Este trabalho constitui uma reflexão sobre a etapa inicial da pesquisa que realizo atualmente no programa de Mestrado em Música da UNICAMP, sob a orientação do Prof. Dr. Paulo Tiné. Esta pesquisa busca entender a relação entre o modalismo melódico tradicional nordestino e a harmonização destas melodias, utilizando processos nãofuncionais derivados da saturação de acordes provenientes do jazz pós-bebop das décadas de 1950 y 1960, para logo, partindo desta relação, buscar um entendimento da mistura de tudo que constitui a proposta estética de Hermeto Pascoal. Devido ao foco nas relações entre melodia e harmonia, o formato leadsheet foi escolhido como ideal para a realização da análise; para isso utilizamos os dois cadernos de partituras de Hermeto Pascoal editados por Jovino Santos Neto (SANTOS NETO, 2001 y 2006), sendo selecionadas as obras gravadas por Hermeto Pascoal e Grupo, permitindo assim a comparação do registro em partitura com o fonograma. Logo desta definição, iniciamos o processo de análise com a obra Lá na casa da madame eu vi, que consta do caderno de partituras Hermeto Pascoal: 15 scores (SANTOS NETO, 2006), gravada no disco Hermeto Pascoal e Grupo (PASCOAL, 1982).

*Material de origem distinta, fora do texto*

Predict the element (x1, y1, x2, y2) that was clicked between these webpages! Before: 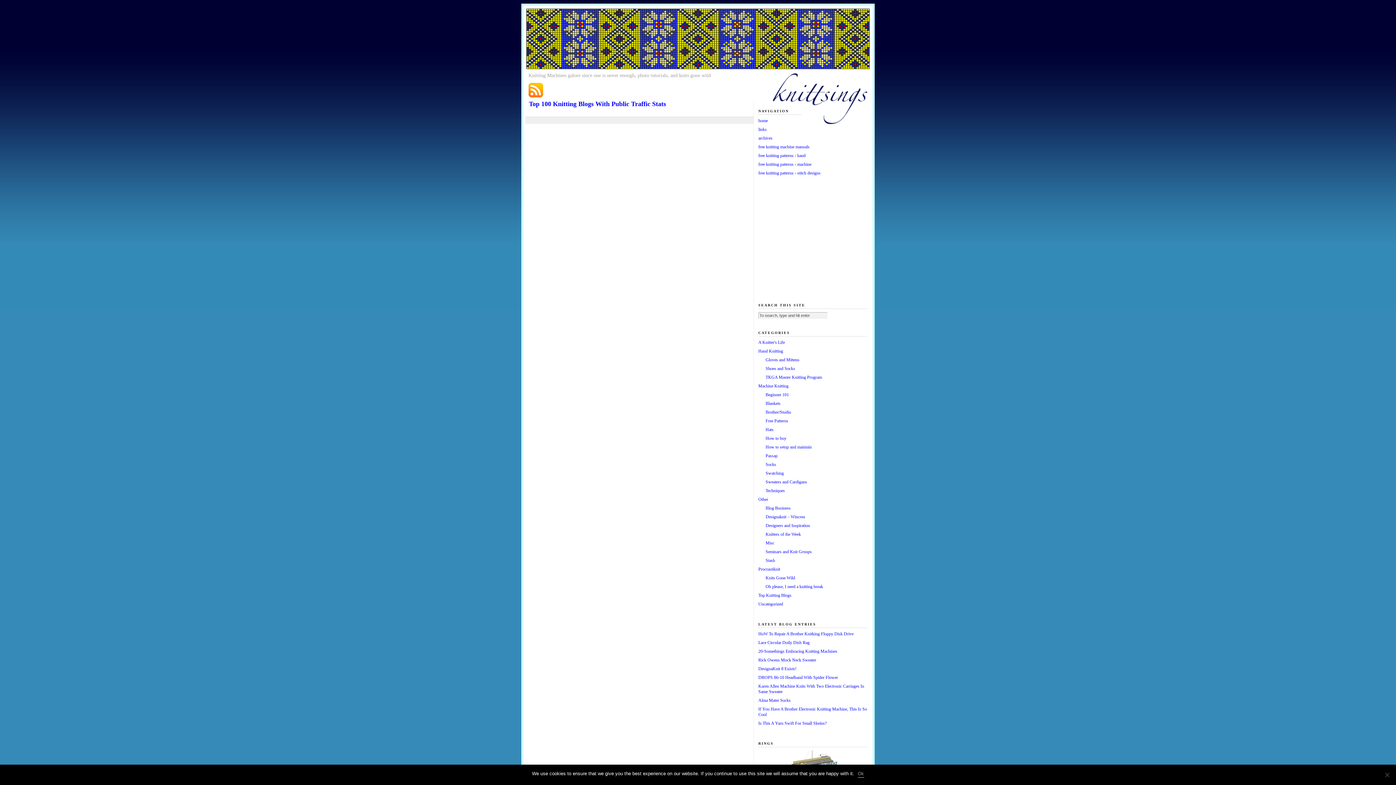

Partindo da definição proposta por Paulo Tiné (TINÉ, 2008), pudemos reconhecer na melodia desta obra, além do uso do 5º modo diatónico (mixolídio) sobre a fundamental Re, tanto em sua forma pura como híbrida (mixolídio com 4ª aumentada), os traços cadenciais característicos dos procedimentos modalizadores, como o 6+1 (movimento ascendente da sexta à fundamental) ou 3-2-1 (movimento descendente por grau conjunto da terça à fundamental. Por outro lado, em sua harmonização observam-se sequências de acordes que, ainda que construídas por sobreposição de terças diatônicas, não correspondem à estrutura esperada por sua posição no campo harmônico, e tampouco seguem o movimento habitual na prática da música tonal (MASON, 2013: 23). Desta forma predominam acordes construídos sobre fundamentais pertencentes aos modos de Re maior, Re mixolídio e Re dórico, com o tipo de acorde transformado através do procedimento de afastamento definido como Picardia (TINÉ, 2014: 116), e são evitadas as relações tonalizantes de Dominante – Tônica com o uso da suspensão da terça (acordes sus4) nos acordes de sétima menor.

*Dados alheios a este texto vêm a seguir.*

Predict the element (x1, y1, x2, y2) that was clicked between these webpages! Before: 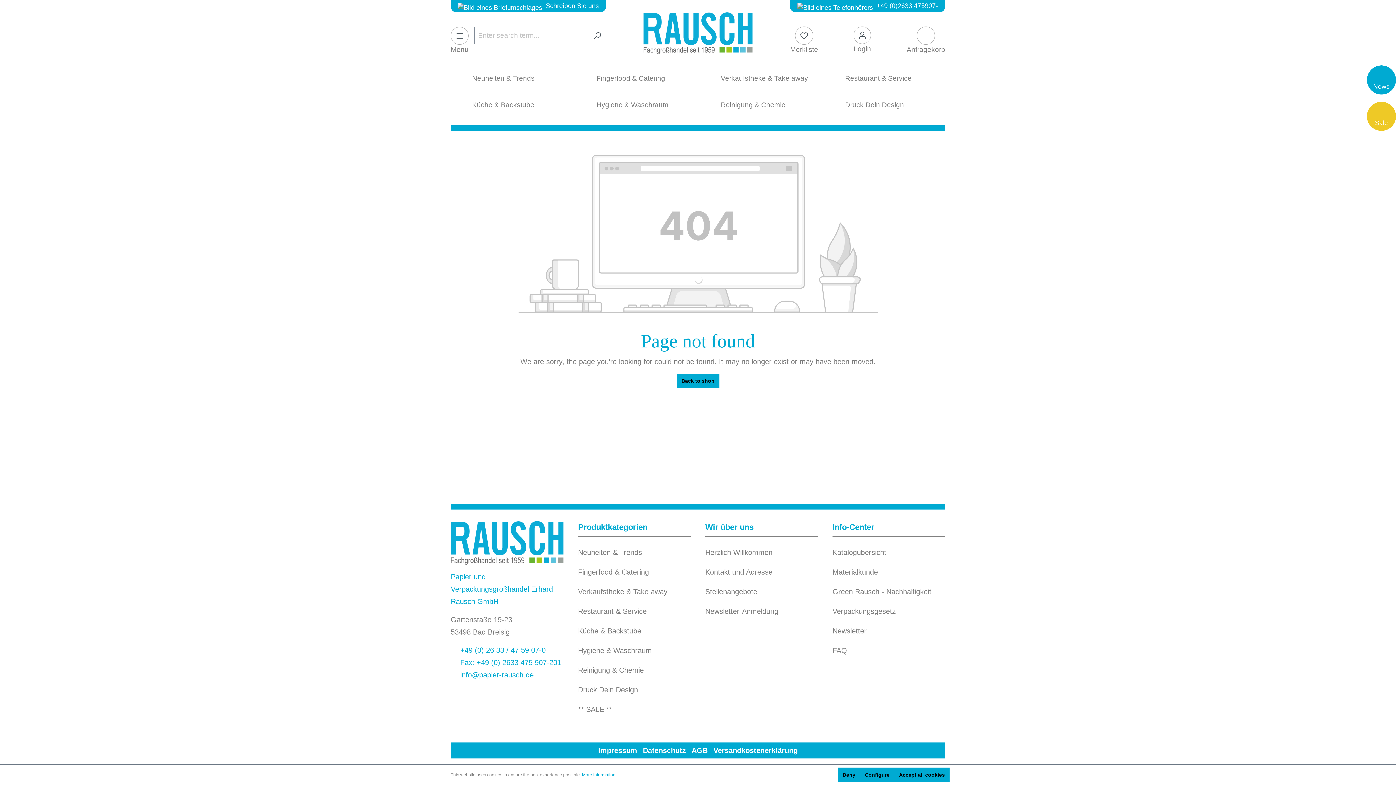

Propomos a leitura da convivência destes elementos de origens distintas na melodia e harmonia desta obra a partir do conceito de fricção de musicalidades (PIEDADE, 2013: 5).

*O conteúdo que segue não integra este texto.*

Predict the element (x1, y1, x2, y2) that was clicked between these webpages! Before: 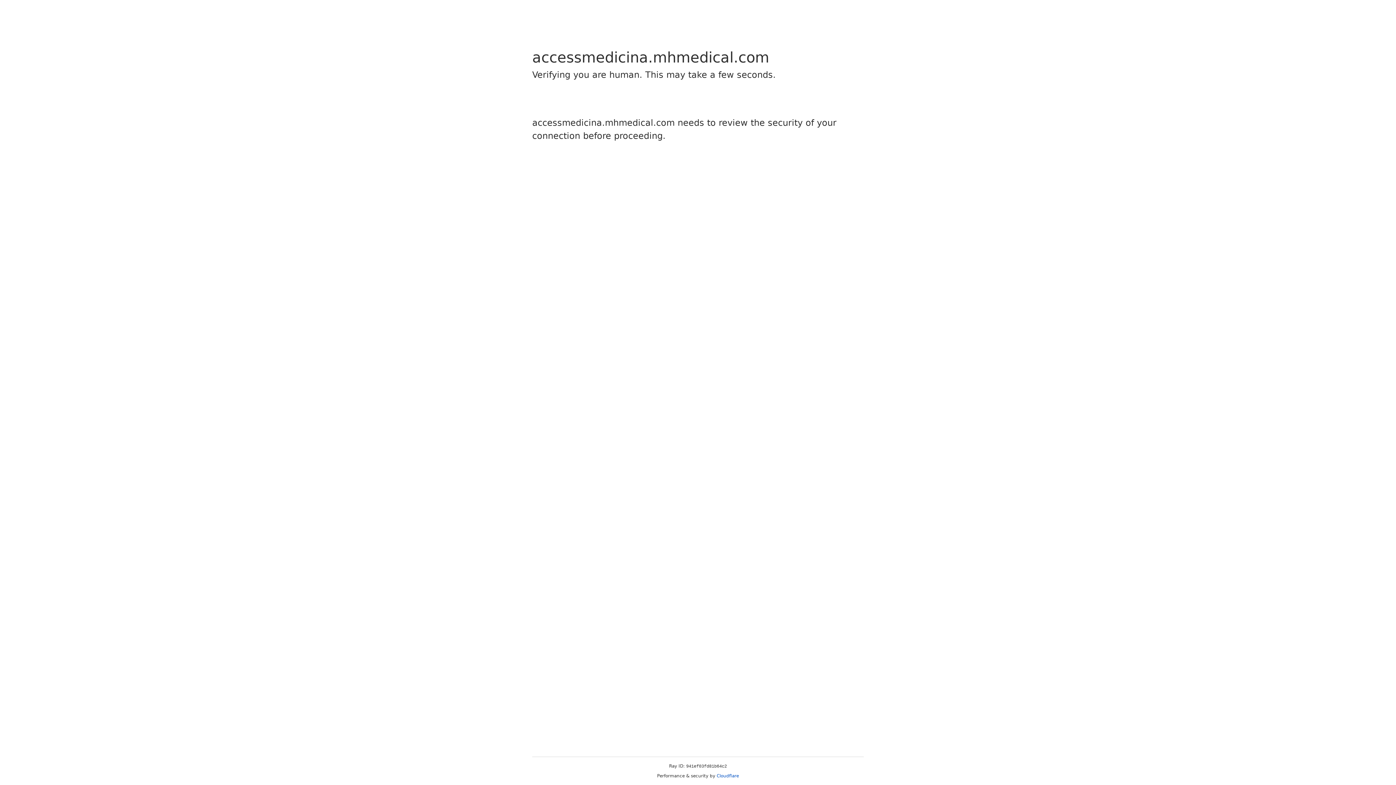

Entendendo musicalidade como uma memória musical-cultural compartilhada por uma determinada comunidade, possibilitando a comunicação de seus integrantes através da música, consideramos que a trajetória profissional de Hermeto o levou a incorporar diversas musicalidades, elaborando sua estética a partir da mistura das mesmas sem por isso gerar uma fusão, ou seja, deixando clara a origem de seus elementos, como observado nas relações entre melodia e harmonia de Lá na casa da madame eu vi.